Will you give every entry again exactly as it stands?

━━━━━━━━━━━━━━━━

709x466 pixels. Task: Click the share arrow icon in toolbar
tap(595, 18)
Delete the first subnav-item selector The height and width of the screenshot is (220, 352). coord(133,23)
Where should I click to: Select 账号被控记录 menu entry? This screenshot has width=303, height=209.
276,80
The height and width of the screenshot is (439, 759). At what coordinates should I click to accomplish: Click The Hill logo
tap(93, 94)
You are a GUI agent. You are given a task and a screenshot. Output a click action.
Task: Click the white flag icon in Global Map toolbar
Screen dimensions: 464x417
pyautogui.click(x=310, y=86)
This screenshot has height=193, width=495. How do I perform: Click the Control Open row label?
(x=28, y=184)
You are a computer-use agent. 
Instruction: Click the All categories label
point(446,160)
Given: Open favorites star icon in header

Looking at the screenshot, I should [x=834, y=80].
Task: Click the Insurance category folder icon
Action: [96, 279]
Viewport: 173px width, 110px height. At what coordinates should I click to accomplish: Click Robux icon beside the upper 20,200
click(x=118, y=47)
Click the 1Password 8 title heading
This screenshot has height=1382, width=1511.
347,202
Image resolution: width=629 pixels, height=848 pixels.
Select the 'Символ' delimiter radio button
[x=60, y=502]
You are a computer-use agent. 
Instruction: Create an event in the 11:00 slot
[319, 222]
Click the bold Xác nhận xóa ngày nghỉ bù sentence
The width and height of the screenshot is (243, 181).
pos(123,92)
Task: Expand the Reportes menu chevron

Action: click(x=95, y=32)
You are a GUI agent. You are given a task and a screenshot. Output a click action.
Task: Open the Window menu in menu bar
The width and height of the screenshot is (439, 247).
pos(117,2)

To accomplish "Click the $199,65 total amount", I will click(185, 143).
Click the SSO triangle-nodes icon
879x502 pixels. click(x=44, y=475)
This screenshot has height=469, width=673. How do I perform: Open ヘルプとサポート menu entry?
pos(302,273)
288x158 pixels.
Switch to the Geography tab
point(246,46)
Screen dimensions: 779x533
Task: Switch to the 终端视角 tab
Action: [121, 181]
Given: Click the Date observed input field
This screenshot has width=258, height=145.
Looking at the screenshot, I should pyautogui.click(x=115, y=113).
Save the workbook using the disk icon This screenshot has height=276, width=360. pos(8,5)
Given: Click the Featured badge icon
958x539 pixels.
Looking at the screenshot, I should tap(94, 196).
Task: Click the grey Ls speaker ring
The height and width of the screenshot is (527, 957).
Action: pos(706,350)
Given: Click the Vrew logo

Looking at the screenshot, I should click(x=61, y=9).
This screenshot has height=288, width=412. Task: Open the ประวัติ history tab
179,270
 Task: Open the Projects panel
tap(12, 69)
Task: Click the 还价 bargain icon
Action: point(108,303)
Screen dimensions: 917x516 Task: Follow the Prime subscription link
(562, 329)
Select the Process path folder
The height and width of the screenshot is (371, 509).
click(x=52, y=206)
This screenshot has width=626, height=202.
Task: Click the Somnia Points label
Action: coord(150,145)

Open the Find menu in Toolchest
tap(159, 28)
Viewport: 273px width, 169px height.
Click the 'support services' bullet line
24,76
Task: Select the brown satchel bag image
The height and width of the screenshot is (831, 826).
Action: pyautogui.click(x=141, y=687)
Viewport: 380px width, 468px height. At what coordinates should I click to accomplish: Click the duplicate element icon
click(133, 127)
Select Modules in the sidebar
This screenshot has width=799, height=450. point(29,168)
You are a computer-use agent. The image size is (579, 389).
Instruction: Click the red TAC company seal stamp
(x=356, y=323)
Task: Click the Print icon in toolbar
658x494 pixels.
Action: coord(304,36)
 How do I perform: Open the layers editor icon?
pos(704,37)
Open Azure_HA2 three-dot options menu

━━━━━━━━━━━━━━━━

WRITTEN RESPONSE:
709x466 pixels. Task: Click the share arrow icon in toolbar
tap(595, 18)
Delete the first subnav-item selector The height and width of the screenshot is (220, 352). coord(133,23)
Where should I click to: Select 账号被控记录 menu entry? This screenshot has width=303, height=209.
276,80
The height and width of the screenshot is (439, 759). At what coordinates should I click to accomplish: Click The Hill logo
tap(93, 94)
You are a GUI agent. You are given a task and a screenshot. Output a click action.
Task: Click the white flag icon in Global Map toolbar
Screen dimensions: 464x417
pyautogui.click(x=310, y=86)
This screenshot has height=193, width=495. How do I perform: Click the Control Open row label?
(x=28, y=184)
You are a computer-use agent. 
Instruction: Click the All categories label
point(446,160)
Given: Open favorites star icon in header

Looking at the screenshot, I should [x=834, y=80].
Task: Click the Insurance category folder icon
Action: [96, 279]
Viewport: 173px width, 110px height. At what coordinates should I click to accomplish: Click Robux icon beside the upper 20,200
click(x=118, y=47)
Click the 1Password 8 title heading
This screenshot has height=1382, width=1511.
347,202
Image resolution: width=629 pixels, height=848 pixels.
Select the 'Символ' delimiter radio button
[x=60, y=502]
You are a computer-use agent. 
Instruction: Create an event in the 11:00 slot
[319, 222]
Click the bold Xác nhận xóa ngày nghỉ bù sentence
The width and height of the screenshot is (243, 181).
pos(123,92)
Task: Expand the Reportes menu chevron

Action: click(x=95, y=32)
You are a GUI agent. You are given a task and a screenshot. Output a click action.
Task: Open the Window menu in menu bar
The width and height of the screenshot is (439, 247).
pos(117,2)

To accomplish "Click the $199,65 total amount", I will click(185, 143).
Click the SSO triangle-nodes icon
879x502 pixels. click(x=44, y=475)
This screenshot has height=469, width=673. How do I perform: Open ヘルプとサポート menu entry?
pos(302,273)
288x158 pixels.
Switch to the Geography tab
point(246,46)
Screen dimensions: 779x533
Task: Switch to the 终端视角 tab
Action: [121, 181]
Given: Click the Date observed input field
This screenshot has width=258, height=145.
Looking at the screenshot, I should pyautogui.click(x=115, y=113).
Save the workbook using the disk icon This screenshot has height=276, width=360. pos(8,5)
Given: Click the Featured badge icon
958x539 pixels.
Looking at the screenshot, I should tap(94, 196).
Task: Click the grey Ls speaker ring
The height and width of the screenshot is (527, 957).
Action: pos(706,350)
Given: Click the Vrew logo

Looking at the screenshot, I should click(x=61, y=9).
This screenshot has height=288, width=412. Task: Open the ประวัติ history tab
179,270
 Task: Open the Projects panel
tap(12, 69)
Task: Click the 还价 bargain icon
Action: point(108,303)
Screen dimensions: 917x516 Task: Follow the Prime subscription link
(562, 329)
Select the Process path folder
The height and width of the screenshot is (371, 509).
click(x=52, y=206)
This screenshot has width=626, height=202.
Task: Click the Somnia Points label
Action: coord(150,145)

Open the Find menu in Toolchest
tap(159, 28)
Viewport: 273px width, 169px height.
Click the 'support services' bullet line
24,76
Task: Select the brown satchel bag image
The height and width of the screenshot is (831, 826).
Action: pyautogui.click(x=141, y=687)
Viewport: 380px width, 468px height. At what coordinates should I click to accomplish: Click the duplicate element icon
click(133, 127)
Select Modules in the sidebar
This screenshot has width=799, height=450. point(29,168)
You are a computer-use agent. The image size is (579, 389).
Instruction: Click the red TAC company seal stamp
(x=356, y=323)
Task: Click the Print icon in toolbar
658x494 pixels.
Action: coord(304,36)
 How do I perform: Open the layers editor icon?
pos(704,37)
Open Azure_HA2 three-dot options menu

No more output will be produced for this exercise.